PARK2 (Parkin)

The PARK2 locus was first described in Japanese families with autosomal recessive juvenile parkinsonism (Matsumine et al., 1997). Later studies identified mutations in the gene for parkin as responsible for PD in these families (Kitada et al., 1998), and this was subsequently confirmed in families around the world (Abbas et al., 1999; Lücking et al., 2000).

Mutations in the parkin gene are the most common cause of recessive, early onset PD (teens to twenties), and may also play a role in sporadic cases of PD. In addition to an earlier onset of PD, affected individuals with mutations in the parkin gene have a somewhat slower progression but are prone to greater L-DOPA-induced motor fluctuations and dyskinesia. Parkin-associated PD cases do not often exhibit Lewy body pathology, suggesting possible differences in pathogenic mechanisms compared to idiopathic PD (Gasser, 2009).

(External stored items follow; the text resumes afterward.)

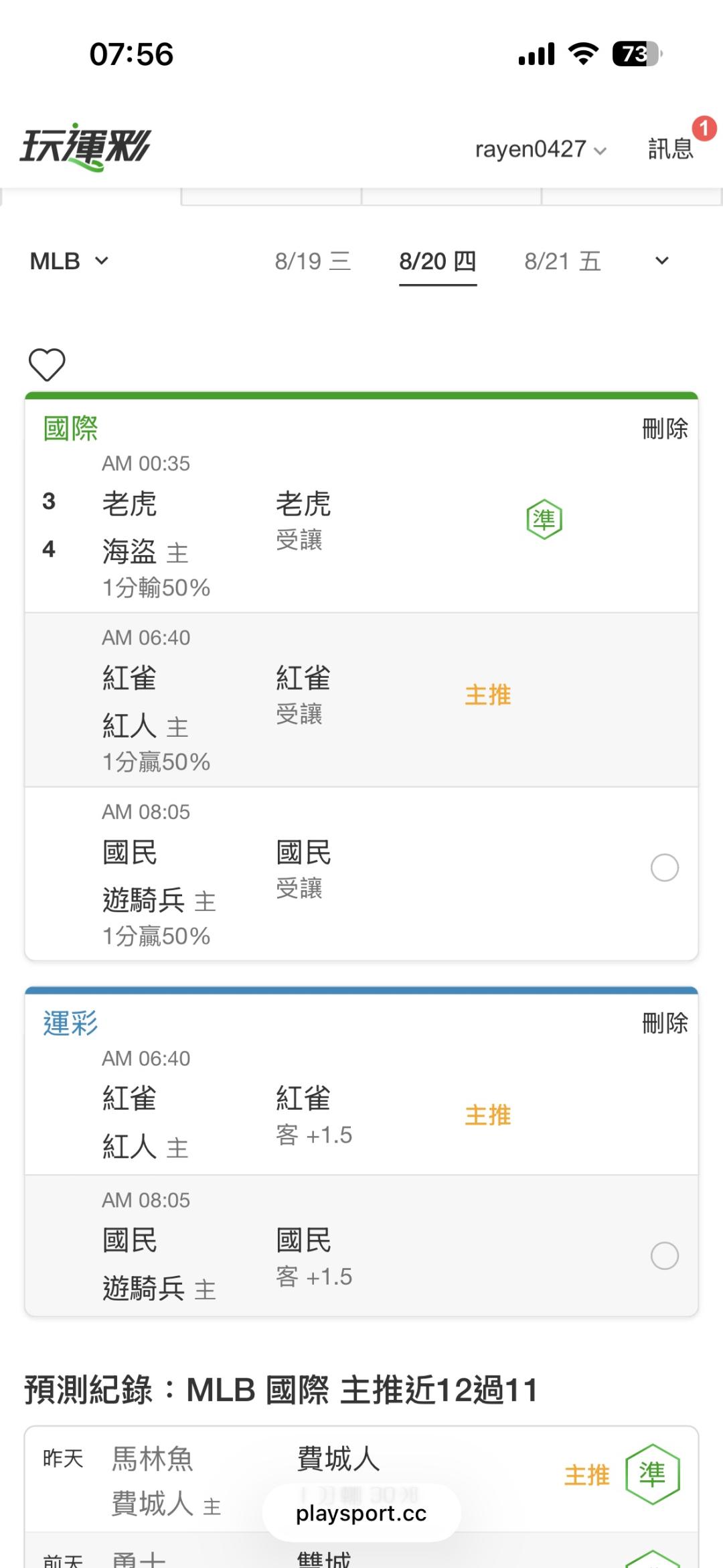
Task: Tap the 準 hexagon in the 費城人 record
Action: point(653,1474)

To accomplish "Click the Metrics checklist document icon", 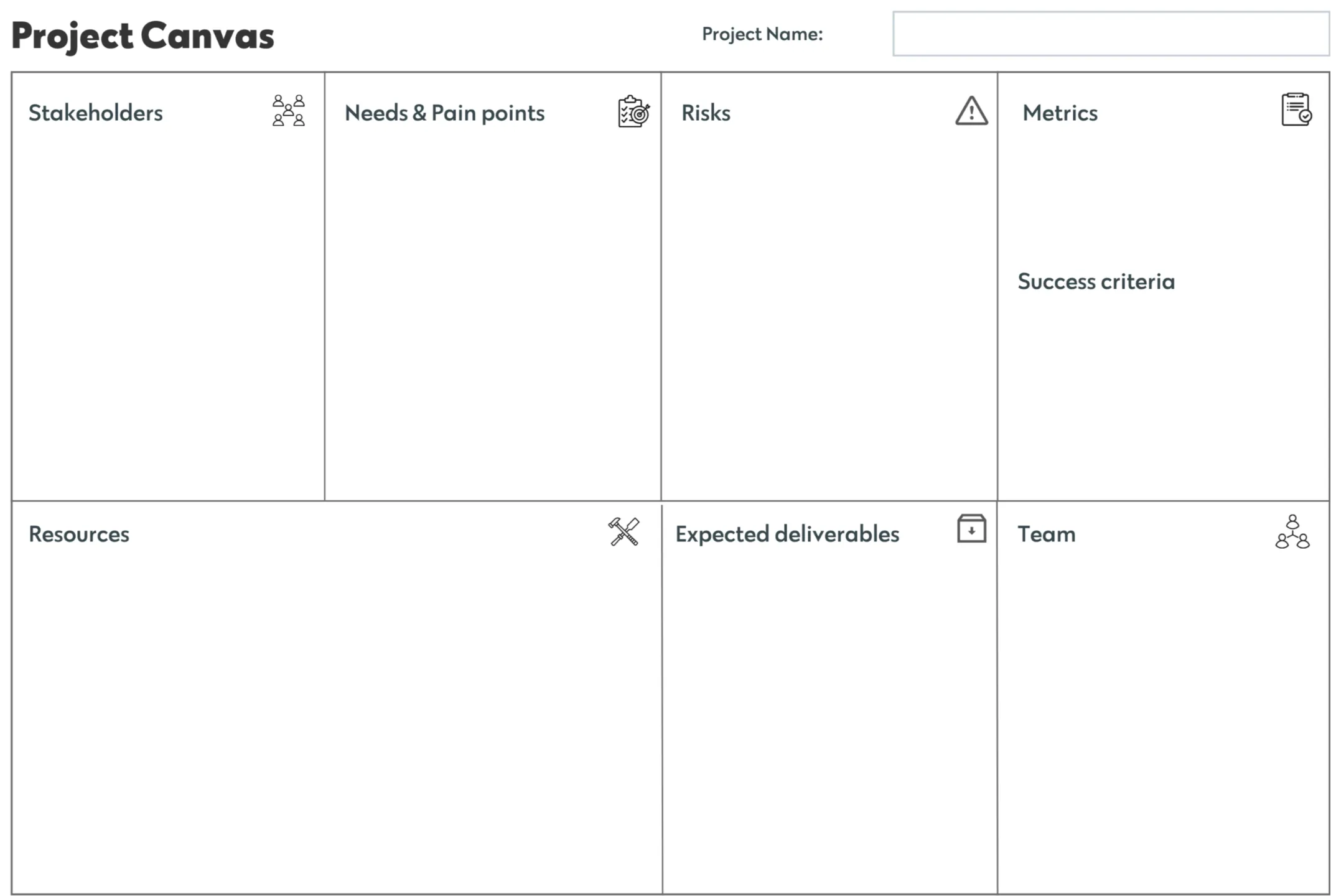I will [1297, 110].
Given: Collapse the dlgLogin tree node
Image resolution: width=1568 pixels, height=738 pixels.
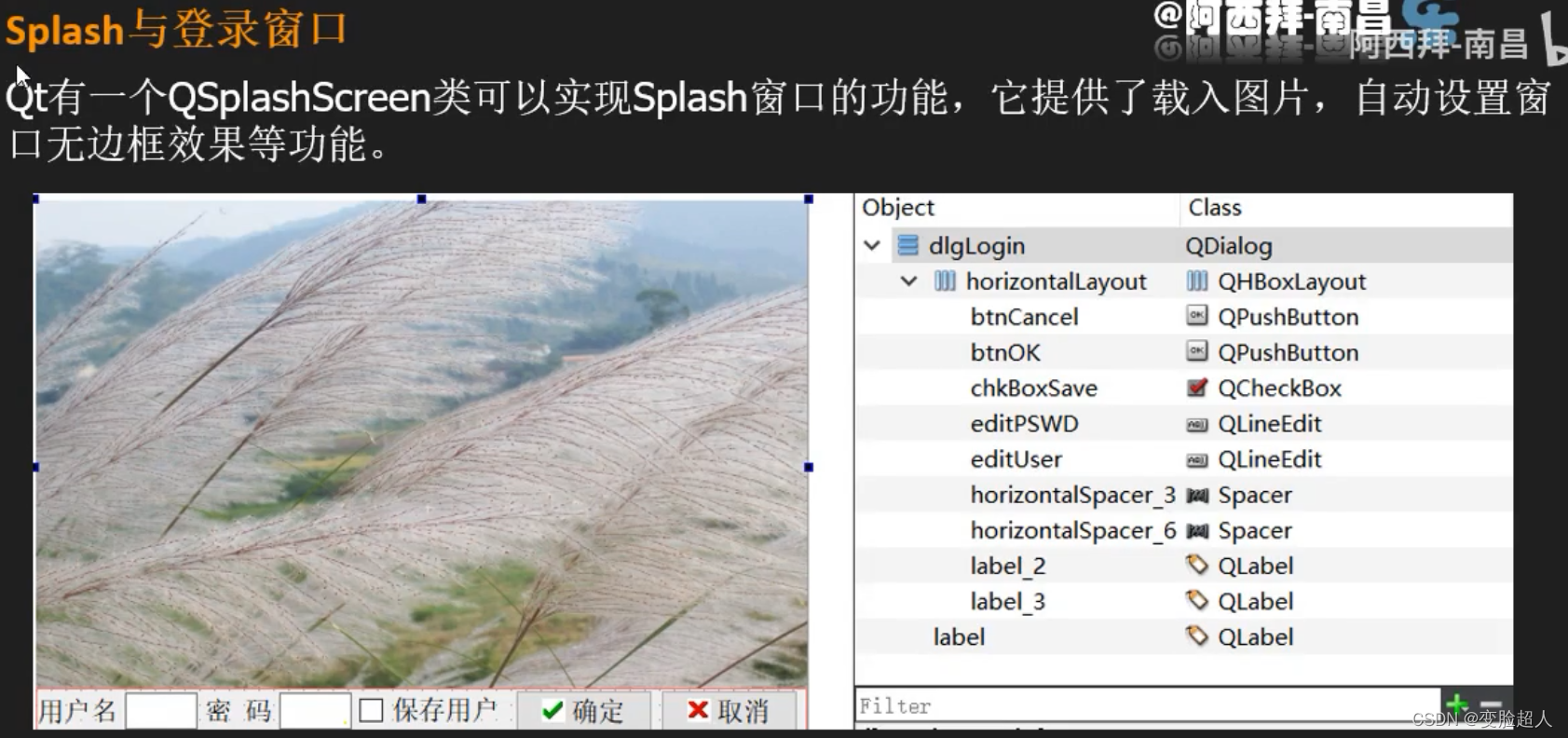Looking at the screenshot, I should coord(872,246).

Parkin is an E3 ubiquitin ligase that covalently attaches poly-ubiquitin chains to its substrates, targeting those proteins for degradation by the ubiquitin-proteosome system (Shimura et al., 2000; Zhang et al., 2000). Mutations to parkin associated with PD are thought to bestow a loss-of-function, either by interfering with substrate binding or E3 ligase activity, resulting in accumulation of parkin substrate proteins which can lead to cell death (Cookson, 2005; Yang, 2009). Parkin interactions with the PARK6 gene PINK1 and the PARK7 gene DJ-1 have also been reported (Shiba et al., 2009; Um et al., 2009; Xiong et al., 2009).